Menurut Fajar Nur’Aini dalam bukunya yang berjudul Pedoman Praktis Menyusun SOP (2016), tujuan pembuatan Standar Operasional Prosedur adalah sebagai berikut :
1. Konsistensi
SOP dibuat agar setiap pelaksana/petugas/pegawai mengetahui standar yang telah ditetapkan, sehingga mereka mampu menjaga konsistensi dan tingkat kinerja petugas / pegawai / pelaksana atau tim.
2. Kejelasan Tugas
SOP dibuat agar setiap pelaksana / petugas / pegawai mengetahui dengan jelas peran dan fungsi tiap-tiap posisi dalam organisasi.
3. Kejelasan Alur
SOP dapat memperjelas alur tugas, wewenang, dan tanggung jawab apa saja dari masing-masing pelaksana / petugas / pegawai terkait.
4. Melindungi Organisasi
Secara tidak langsung, SOP dibuat dengan tujuan untuk melindungi organisasi atau unit kerja, serta petugas atau pegawai dari tindakan mal-praktik atau kesalahan yang bersumber dari administrasi atau faktor lainnya yang dapat berdampak buruk bagi keberlangsungan hidup organisasi.

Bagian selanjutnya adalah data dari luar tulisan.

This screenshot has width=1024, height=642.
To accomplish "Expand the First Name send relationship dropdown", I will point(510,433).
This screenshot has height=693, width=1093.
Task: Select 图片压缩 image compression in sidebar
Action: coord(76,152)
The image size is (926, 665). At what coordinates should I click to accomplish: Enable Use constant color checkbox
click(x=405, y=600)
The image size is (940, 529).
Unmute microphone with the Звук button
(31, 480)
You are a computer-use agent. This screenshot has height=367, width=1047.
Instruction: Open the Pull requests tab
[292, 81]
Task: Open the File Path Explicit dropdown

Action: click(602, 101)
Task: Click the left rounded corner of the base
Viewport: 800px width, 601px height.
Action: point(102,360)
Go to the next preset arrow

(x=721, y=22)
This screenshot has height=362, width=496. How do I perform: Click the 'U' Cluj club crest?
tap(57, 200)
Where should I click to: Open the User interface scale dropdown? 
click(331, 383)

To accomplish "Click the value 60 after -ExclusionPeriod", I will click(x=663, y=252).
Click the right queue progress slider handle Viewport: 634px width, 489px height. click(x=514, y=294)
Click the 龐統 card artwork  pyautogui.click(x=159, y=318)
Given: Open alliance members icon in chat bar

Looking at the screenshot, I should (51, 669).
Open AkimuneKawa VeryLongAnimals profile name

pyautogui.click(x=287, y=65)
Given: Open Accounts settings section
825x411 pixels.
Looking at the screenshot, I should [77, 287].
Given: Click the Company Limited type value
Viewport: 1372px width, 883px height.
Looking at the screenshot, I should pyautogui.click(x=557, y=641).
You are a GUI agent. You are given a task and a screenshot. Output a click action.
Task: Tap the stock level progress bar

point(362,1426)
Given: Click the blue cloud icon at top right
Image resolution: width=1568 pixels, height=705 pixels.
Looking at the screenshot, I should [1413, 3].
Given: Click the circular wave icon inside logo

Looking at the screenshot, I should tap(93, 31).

5. Meminimalisasi Kesalahan
Dengan kejelasan tugas, alur, tanggung jawab dan wewenang, maka setiap pelaksana / petugas / pegawai dapat meminimalisasi atau menghindari kegagalan, kesalahan, keraguan, dan duplikasi dalam bekerja.
6. Efisiensi
SOP dibuat dengan tujuan membuat semua pekerjaan menjadi lebih efisien. Semua aktivitas kerja diharapkan dapat lebih cepat, cermat dan tepat sesuai dengan tujuan atau hasil yang ingin diraih, dengan bantuan SOP yang ada.
7. Penyelesaian Masalah
SOP berisi aturan dan batasan-batasan tertentu, bisa saja dalam pelaksanaannya terjadi gesekan antar karyawan yang menyebabkan konflik yang berkepanjangan. Selain perlu adanya campur tangan supervisor atau atasan, SOP juga dapat dijadikan landasan agar setiap karyawan dapat bekerja sesuai koridor kembali, yaitu tunduk pada aturan dan batasan sesuai SOP.
8. Batasan Pertahanan
Terkadang banyak pihak eksternal yang dengan seenaknya ingin mengetahui hal-hal yang sifatnya sangat privat bagi perusahaan. Sebagai contoh, seorang peneliti yang menginginkan untuk melakukan penelitian perilaku kerja dari sebuah organisasi (institusi). Dengan adanya SOP yang baku, maka pihak peneliti wajib melewati beberapa prosedur. Mereka tidak bisa langsung menuju ke bagian departemen atau bagian tertentu.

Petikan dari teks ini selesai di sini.